MADRID — The Spanish police were searching on Saturday for a dozen passengers on a flight from Morocco to Turkey who fled into the Spanish island of Mallorca after their plane made an emergency landing at the airport there.
The plane, a Friday-evening Air Arabia Maroc flight from Casablanca to Istanbul, asked to divert to Palma de Mallorca to treat a person on board who had reported falling sick, according to Spanish air traffic authorities, and landed at around 8 p.m.
The passenger was taken to a hospital but soon discharged and detained on suspicion that he had faked illness in order to allow himself and others to enter Spain illegally, according to the police.
While he was being hospitalized, the police statement said, other passengers fled the plane across the tarmac and managed to cross the airport’s perimeter fences.
The chaos kept the airport, a major tourism hub, closed for more than three hours, and forced several other planes to divert.

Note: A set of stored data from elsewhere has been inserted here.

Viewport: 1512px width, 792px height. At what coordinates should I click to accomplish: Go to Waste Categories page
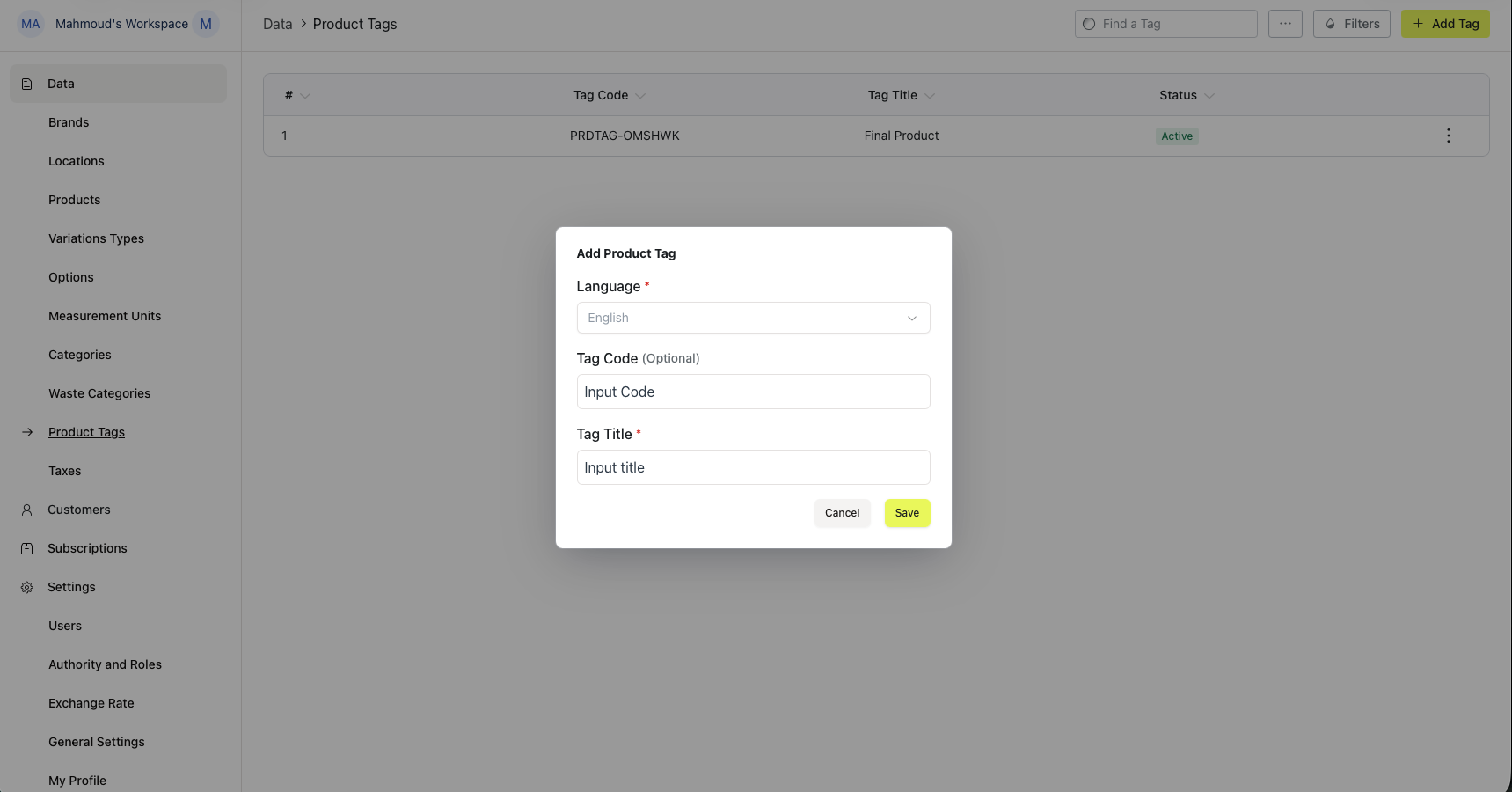(x=99, y=393)
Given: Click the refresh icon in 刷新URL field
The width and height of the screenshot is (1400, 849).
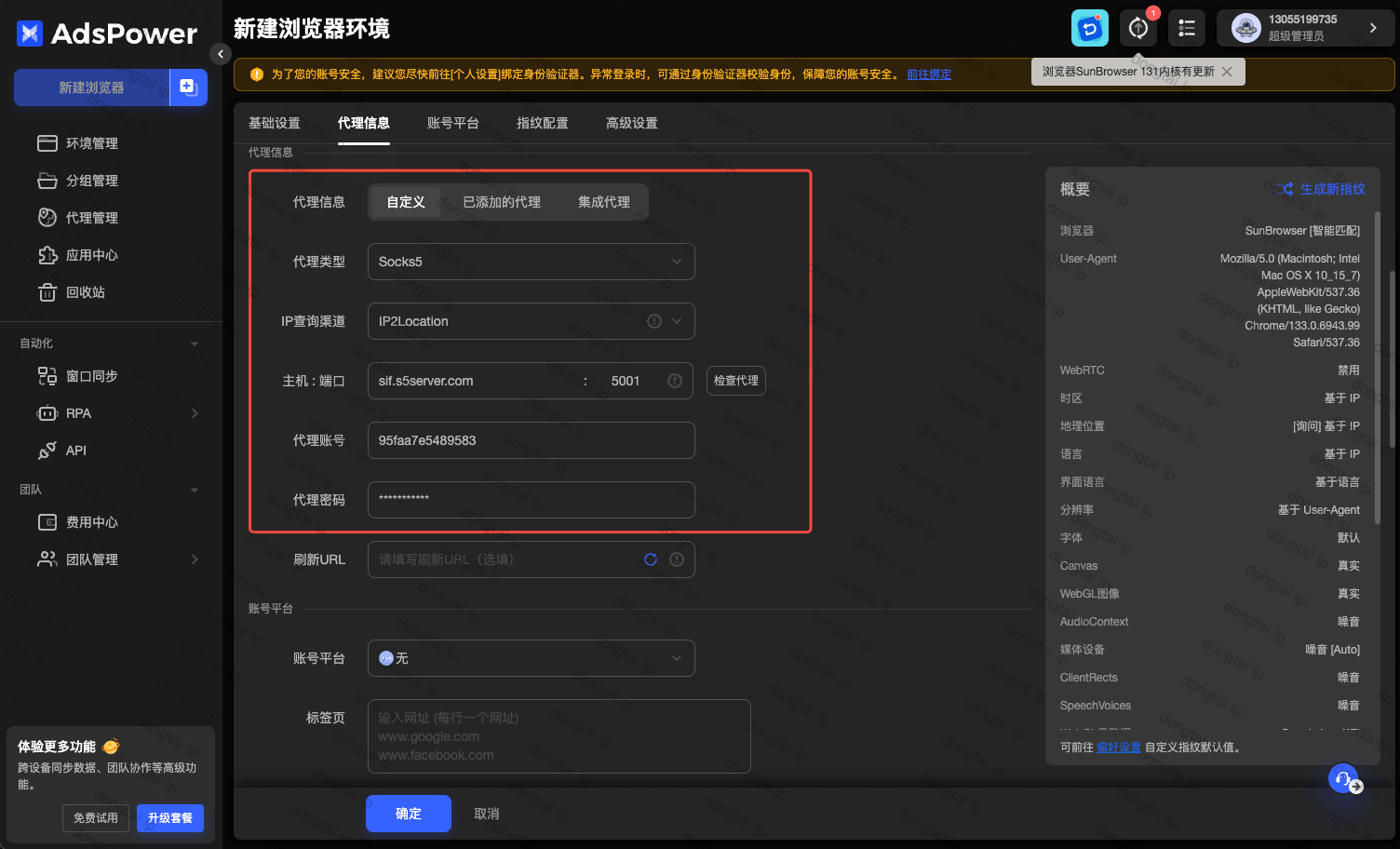Looking at the screenshot, I should point(651,559).
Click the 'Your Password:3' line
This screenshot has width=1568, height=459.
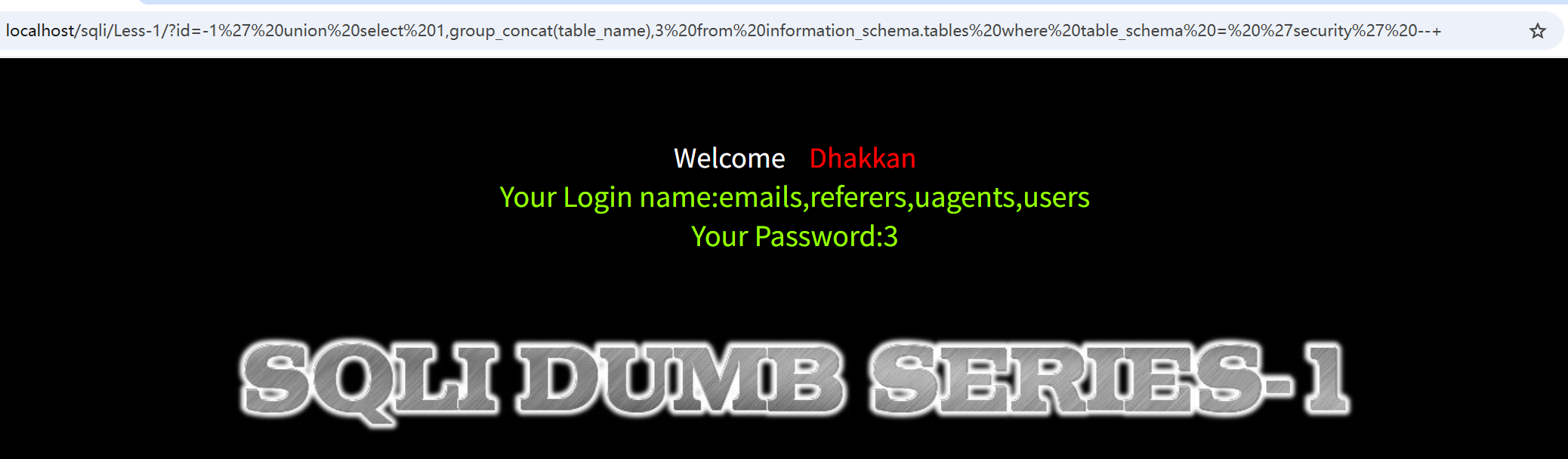pyautogui.click(x=795, y=237)
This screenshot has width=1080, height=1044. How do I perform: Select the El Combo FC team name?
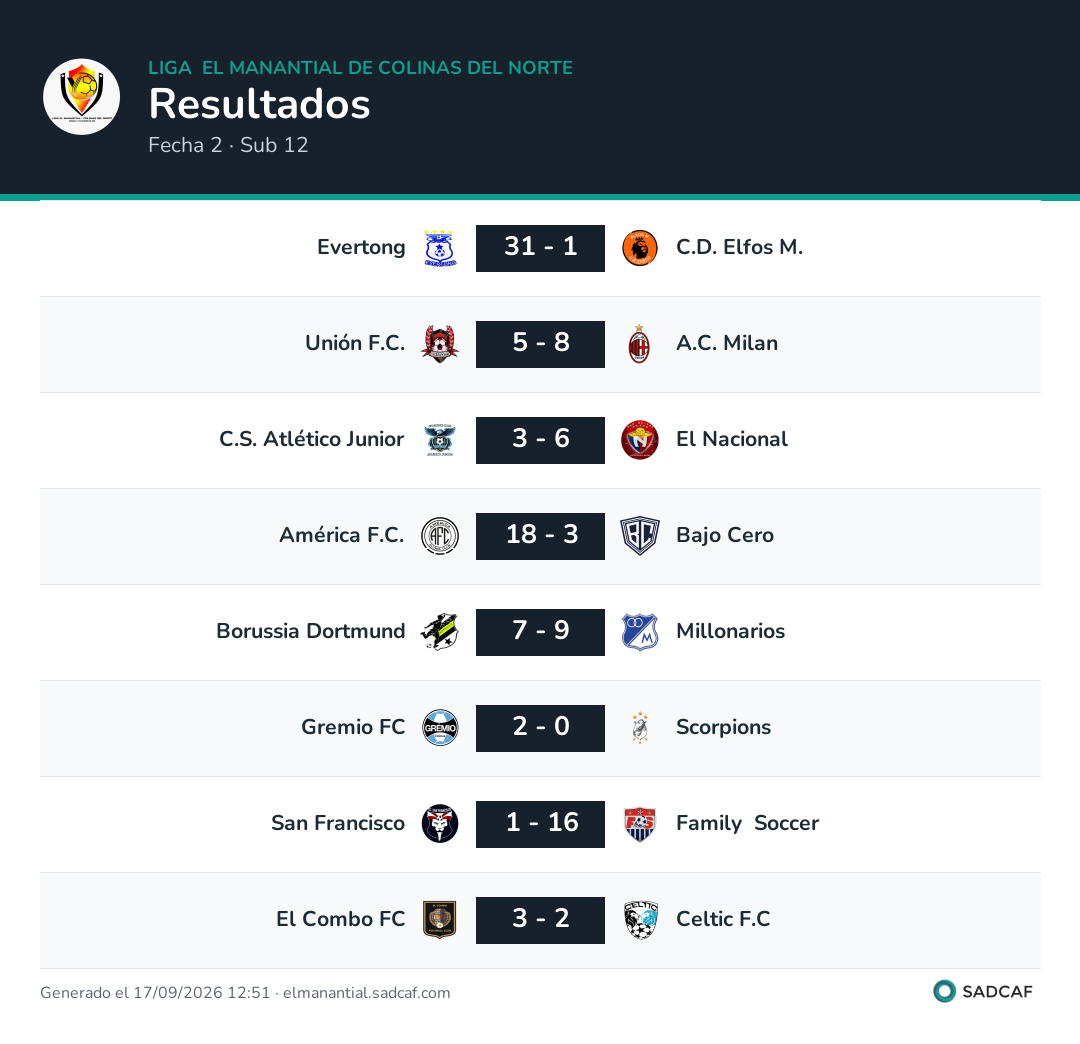click(x=340, y=919)
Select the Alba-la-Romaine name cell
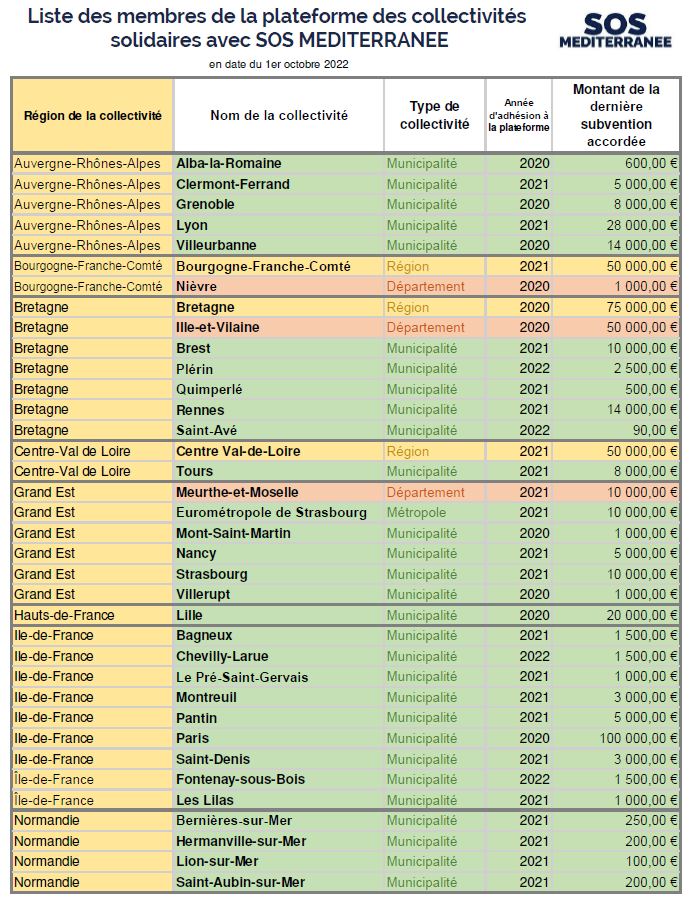 (x=229, y=163)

It also brought a new aspect to Spain’s repeated struggles with illegal crossings, both by land from Morocco to the Spanish enclaves of Ceuta and Melilla and from West Africa by sea, a route that has frequently had deadly consequences.
The police did not identify the man who was hospitalized, but said in a statement that he had apparently suffered a diabetic coma on the flight. He was reported by Spanish media to be Moroccan. A fellow passenger who accompanied him to the hospital also fled.
Aina Calvo, the representative of the Spanish central government in the Balearic Islands, of which Mallorca is the largest, told a lunchtime news briefing on Saturday that an incident like that at Palma’s airport had “never before happened in any other part of our country.”
She said 24 people were involved and had been identified from the passenger list, of whom 12 had since been detained. While the police continued searching for some missing passengers, the investigation, she said, was also looking at whether this had been a carefully planned escape, or instead a more spontaneous decision by some passengers to flee once the plane had landed.
“So far we don’t have any data that allows us to affirm that this was an orchestrated operation,” Ms. Calvo said. “We have to finalize the investigation, to establish causality and then decide whether we have to revise some proceedings” to avoid a repeat.
She said that the detained passengers faced deportation to their country of origin, Morocco, but could also face Spanish judicial action on an accusation of violating aviation rules, and potentially other charges.
The plane eventually resumed its flight to Istanbul, with all its remaining passengers.
Palma’s airport reopened shortly before midnight. Aena, Spain’s national airport operator, said that 13 planes had to be rerouted to Barcelona and other airports. More than 40 other flights suffered significant delays or cancellations.